この調査は2009年、2013年にも行われており、8年間の変化を見ることが出来ます。
本日は、調査結果の中から特に気になった点をご紹介いたします。
まず、保護者はスポーツや芸術よりも勉強を重視する意識を強めている傾向にあることが次の設問から読み取れます。
①運動やスポーツよりももっと勉強をしてほしい
2009年:26.8% ⇒ 2013年:34.8% ⇒ 2017年:39.4%
②音楽や芸術の活動をするよりももっと勉強をしてほしい
2009年:31.7% ⇒ 2013年:39.5% ⇒ 2017年:44.4%
③子どもの将来を考えると、習い事や塾に通わせないと不安である
2009年:51.7% ⇒ 2013年:55.5% ⇒ 2017年:60.8%
④子どもにはできるだけ高い学歴を身につけさせたい
2009年:59.5% ⇒ 2013年:62.8% ⇒ 2017年:64.4%
どれも上昇傾向にあることがわかります。
特に、③の「習い事や塾に通わせないと不安である」については、60%以上の母親がそのように思っているという結果になっています。
実際に、小学生や中学生が塾に通うことはもはや当たり前の時代になっているような感じもします。
そして、それを裏付けるような結果として、67.2%の母親が「教育にお金がかかり過ぎると思う」と回答しています。
世帯収入が伸び悩む中、子どもの将来のことを考えて塾に通わせ、その結果として家計を大きく圧迫しているというのが実情ではないでしょうか。
学校の勉強だけでは不十分だと認識しているから塾に通わせるのか、多くの子どもが塾に通っているから何となく塾に通わせなければいけないという強迫観念にとらわれているのか・・・
いずれにせよ、学校では毎日何時間も勉強しているにも関わらず、さらに塾にも通わせなければいけないという風潮になっているのは何とも皮肉な感じがします。
子どもが勉強することはもちろん大切ですが、それだけに偏重してしまってはいけません。また、保護者の思考がそちらにシフトしていることも問題です。
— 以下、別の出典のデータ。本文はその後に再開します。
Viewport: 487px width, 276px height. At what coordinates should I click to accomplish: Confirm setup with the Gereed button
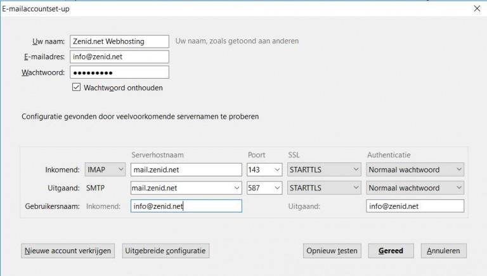[x=391, y=251]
多感な時期だからこそ、勉強だけではなくスポーツや芸術など様々な体験をし、様々なことを感じ取って大きく育ってほしいと思います。
それが可能な場所こそ「学校」だと思います。
学校が保護者や児童生徒のニーズを満たせていない、または学校側の意図を伝えきれていないのであれば、学校は児童生徒に対してだけではなく、保護者や地域に対しても様々なことを発信し続ける必要があるのかもしれませんね。